What's needed is an exact copy of all the data below, without pictures.

────────────────────────────────────────

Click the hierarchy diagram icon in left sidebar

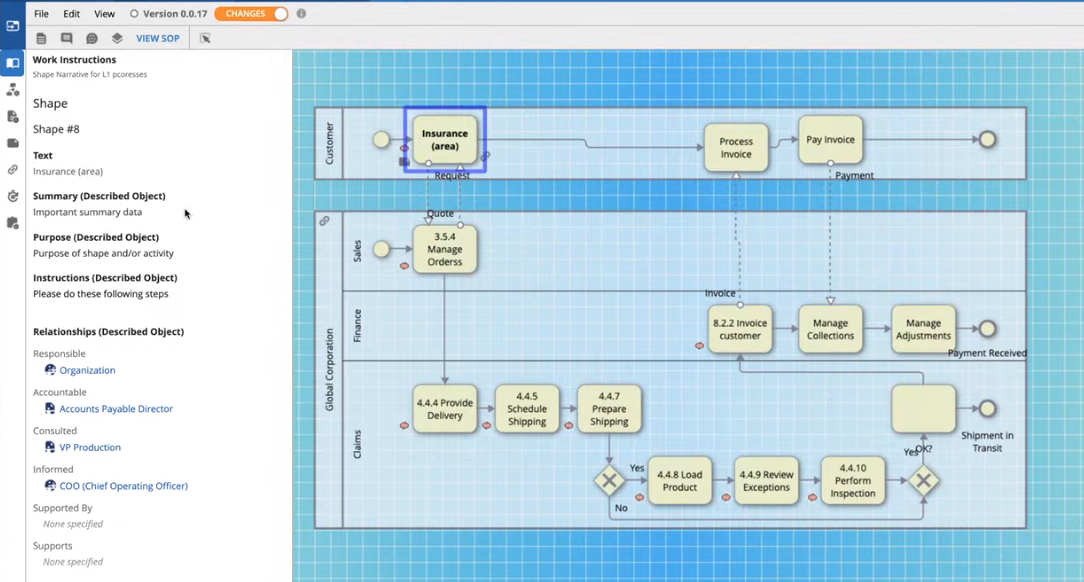pyautogui.click(x=13, y=90)

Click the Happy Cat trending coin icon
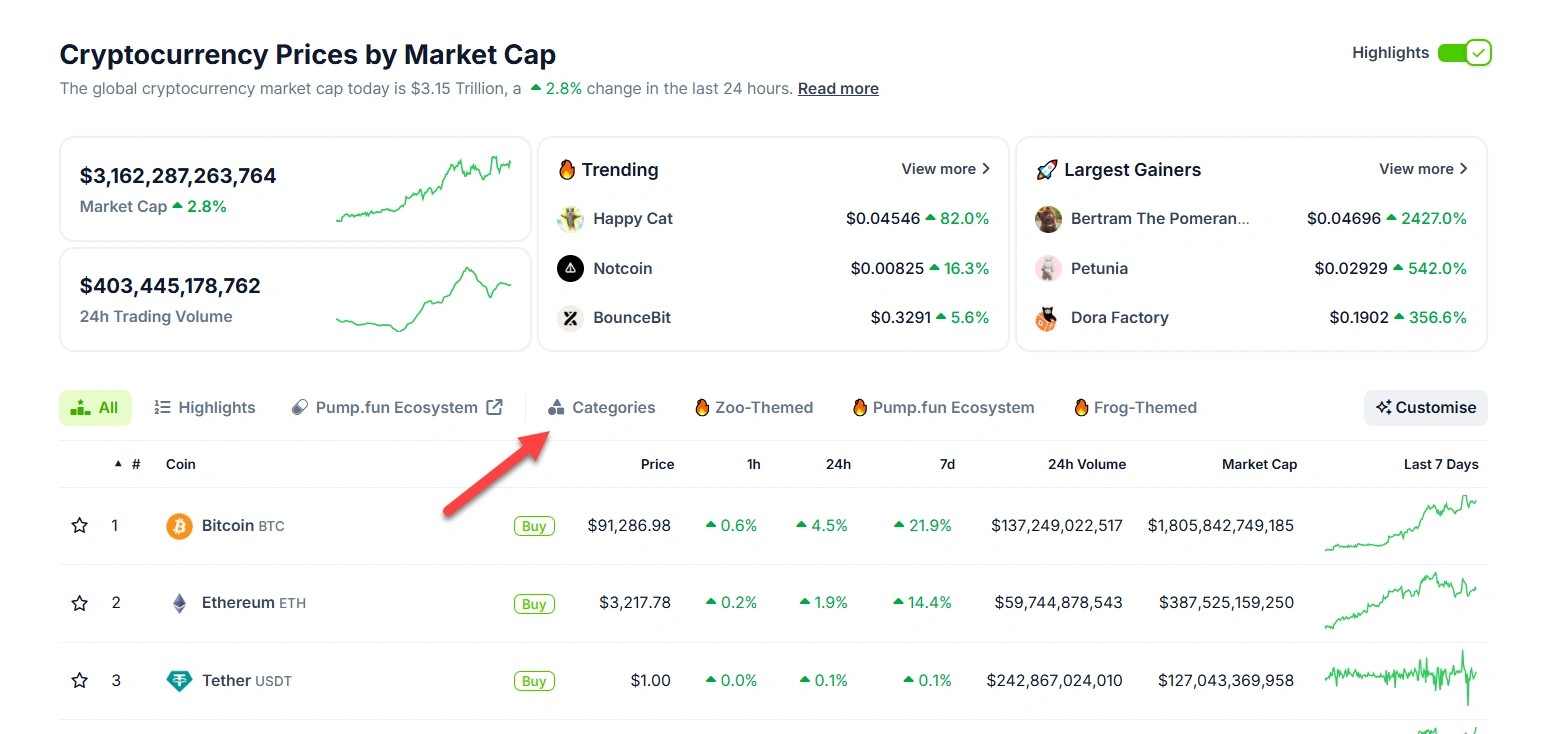(x=571, y=219)
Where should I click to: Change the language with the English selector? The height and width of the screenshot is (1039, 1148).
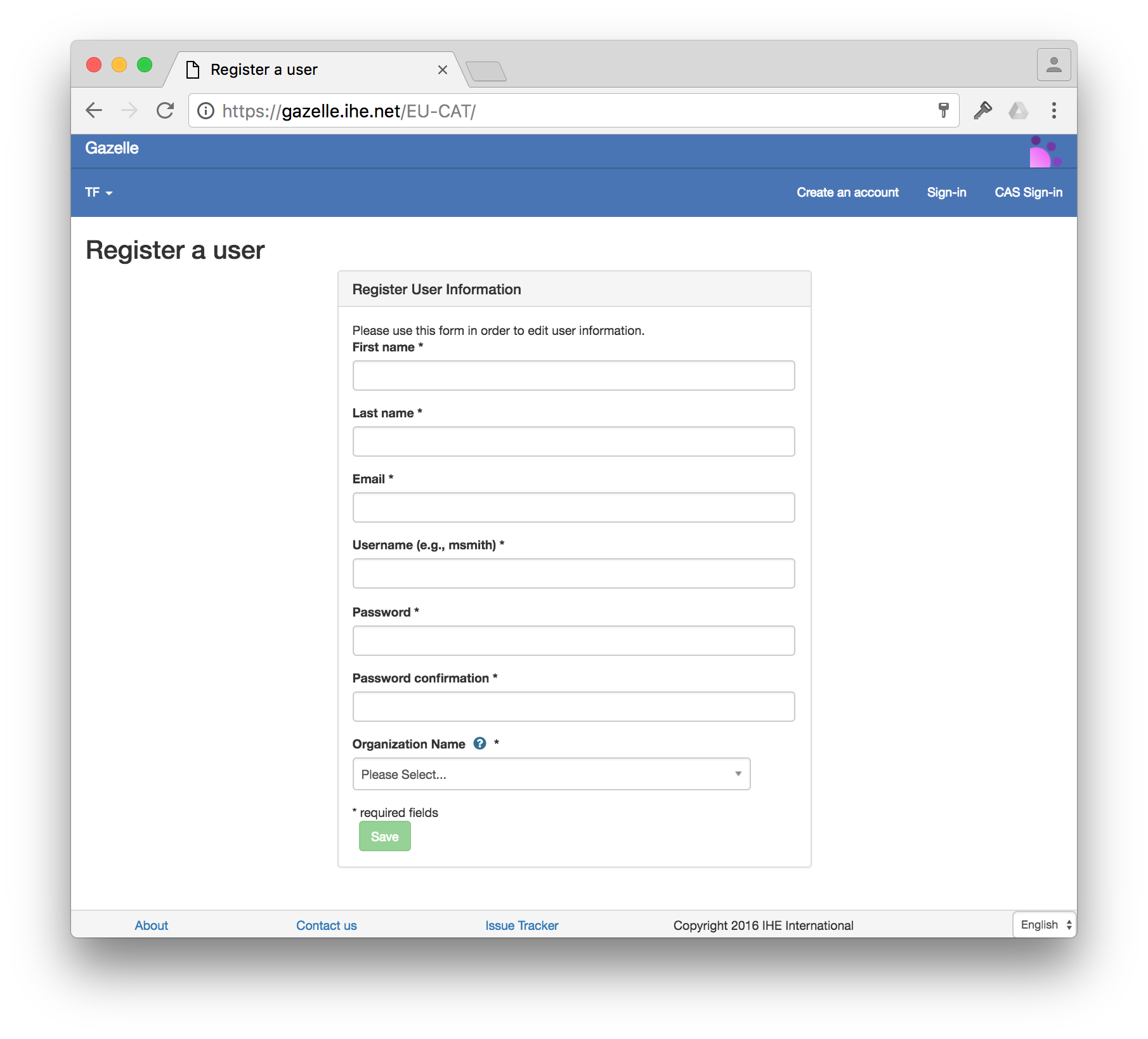(x=1043, y=925)
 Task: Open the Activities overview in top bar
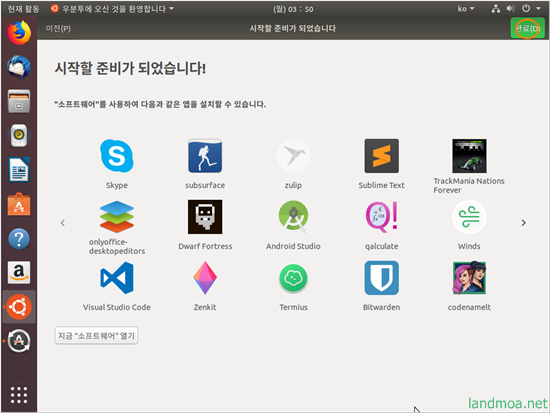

────────────────────────────────────────

## Expected answer
Click the hierarchy diagram icon in left sidebar

pyautogui.click(x=13, y=90)

Click the Happy Cat trending coin icon
(x=571, y=219)
Where should I click to: Change the language with the English selector? The height and width of the screenshot is (1039, 1148).
(x=1043, y=925)
 Task: Open the Activities overview in top bar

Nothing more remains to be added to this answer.